> **READING TEXT**
▬▬▬▬▬▬
Some smoothbore firearms are still used.
The shotgun fires multiple, non-coaxial projectiles; firing out of a rifled barrel would cause a very high spread resulting in a doughnut-shaped pattern of shot (with a high projectile density on the periphery, and a low projectile density in the interior). While this may be acceptable at close ranges (some spreader chokes are rifled to produce wide patterns at close range) this is not desirable at longer ranges, where a tight, consistent pattern is required to improve accuracy.
Another smoothbore weapon in use today is the 37-mm riot gun, which fires non-lethal munitions at short range at groups of people, where a high degree of accuracy is not required.
The cannon made the transition from smoothbore firing cannonballs to rifled firing shells in the 19th century. In more recent times anti-armour artillery, for example tank guns used for attacking tanks, is moving back to smoothbore.
To reliably penetrate the thick armor of modern armored vehicles, a very long, thin kinetic-energy projectile is required. The longer the projectile is in relation to its diameter, the higher the spin rate must be to provide stability. Practical rifling can only stabilize projectiles of a limited length-to-diameter ratio, and these modern rounds are simply too long. These rounds are instead formed into a dart shape, using fins for stabilization (see kinetic energy penetrator for information on how this works). With the fins for stability, rifling is no longer needed, and in fact the spin imparted by rifling would degrade the accuracy of a finned projectile. The first tank with a smoothbore gun was the Soviet T-62, introduced into service in 1961; today all main battle tanks except the British Challenger 2 and Indian Arjun MBT use smoothbore guns. The Russian navy conducted experiments with large-caliber smoothbore naval guns, which were halted by budget cuts.
▬▬▬▬▬▬
> **DATASET ROWS**
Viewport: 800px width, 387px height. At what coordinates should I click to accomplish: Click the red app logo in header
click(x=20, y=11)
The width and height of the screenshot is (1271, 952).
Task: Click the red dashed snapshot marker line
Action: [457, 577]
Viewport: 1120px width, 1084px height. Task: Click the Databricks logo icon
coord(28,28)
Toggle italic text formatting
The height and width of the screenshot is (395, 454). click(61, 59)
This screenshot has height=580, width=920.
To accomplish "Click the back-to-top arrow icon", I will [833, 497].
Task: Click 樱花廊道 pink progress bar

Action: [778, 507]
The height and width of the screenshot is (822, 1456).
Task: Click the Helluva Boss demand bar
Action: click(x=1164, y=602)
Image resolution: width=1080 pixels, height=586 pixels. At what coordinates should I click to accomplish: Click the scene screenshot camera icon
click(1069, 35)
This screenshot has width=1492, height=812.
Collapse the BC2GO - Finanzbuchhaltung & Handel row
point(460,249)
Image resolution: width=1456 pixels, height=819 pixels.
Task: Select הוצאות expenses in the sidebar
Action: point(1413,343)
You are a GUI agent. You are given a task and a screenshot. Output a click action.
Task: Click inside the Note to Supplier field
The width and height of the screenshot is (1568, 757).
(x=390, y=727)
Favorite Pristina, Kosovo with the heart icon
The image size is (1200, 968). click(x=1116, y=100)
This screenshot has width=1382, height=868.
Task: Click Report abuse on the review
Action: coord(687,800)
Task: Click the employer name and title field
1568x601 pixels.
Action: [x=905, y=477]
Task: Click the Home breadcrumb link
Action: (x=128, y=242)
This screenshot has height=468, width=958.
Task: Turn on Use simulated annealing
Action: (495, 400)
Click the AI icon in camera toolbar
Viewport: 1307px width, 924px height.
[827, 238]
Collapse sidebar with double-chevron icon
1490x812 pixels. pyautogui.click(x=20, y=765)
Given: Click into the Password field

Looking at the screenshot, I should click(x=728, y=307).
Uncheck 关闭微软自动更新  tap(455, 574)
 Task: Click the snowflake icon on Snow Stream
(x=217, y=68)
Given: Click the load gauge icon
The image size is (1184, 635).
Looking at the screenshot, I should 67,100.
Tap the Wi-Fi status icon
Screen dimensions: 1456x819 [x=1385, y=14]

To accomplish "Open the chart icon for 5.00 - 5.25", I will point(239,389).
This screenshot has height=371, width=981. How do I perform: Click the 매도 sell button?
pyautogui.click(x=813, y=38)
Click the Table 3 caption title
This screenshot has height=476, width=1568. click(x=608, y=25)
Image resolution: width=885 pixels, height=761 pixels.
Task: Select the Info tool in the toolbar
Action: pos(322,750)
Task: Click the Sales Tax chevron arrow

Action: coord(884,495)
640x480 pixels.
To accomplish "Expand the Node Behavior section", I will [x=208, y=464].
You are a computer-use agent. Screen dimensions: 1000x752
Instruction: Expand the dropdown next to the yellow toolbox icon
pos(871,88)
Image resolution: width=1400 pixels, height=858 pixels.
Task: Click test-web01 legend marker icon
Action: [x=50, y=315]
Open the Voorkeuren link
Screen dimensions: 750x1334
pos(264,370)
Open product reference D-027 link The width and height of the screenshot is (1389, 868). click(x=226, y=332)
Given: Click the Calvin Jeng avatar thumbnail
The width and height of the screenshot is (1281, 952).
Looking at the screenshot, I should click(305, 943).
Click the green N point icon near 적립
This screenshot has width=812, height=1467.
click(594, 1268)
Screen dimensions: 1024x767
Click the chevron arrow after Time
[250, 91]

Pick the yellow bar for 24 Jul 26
▬▬▬▬▬▬
> **TASK REQUIREMENTS**
• A. Please repeat the part of the smoothbore weapons text starting with "Some smoothbore firearms" and going on through "to improve accuracy.".
• B. Answer these questions from the smoothbore weapons text:
(i) What caliber is the riot gun it mentions?
(ii) Which tank was the first with a smoothbore gun, and in what year did it enter service?
(iii) Which main battle tanks do not use smoothbore guns?
The lines play no part in this exercise.

> **OUTPUTS BY TASK**
• A.
Some smoothbore firearms are still used.
The shotgun fires multiple, non-coaxial projectiles; firing out of a rifled barrel would cause a very high spread resulting in a doughnut-shaped pattern of shot (with a high projectile density on the periphery, and a low projectile density in the interior). While this may be acceptable at close ranges (some spreader chokes are rifled to produce wide patterns at close range) this is not desirable at longer ranges, where a tight, consistent pattern is required to improve accuracy.

• B.
(i) 37 mm.
(ii) The Soviet T-62, in 1961.
(iii) The British Challenger 2 and the Indian Arjun MBT.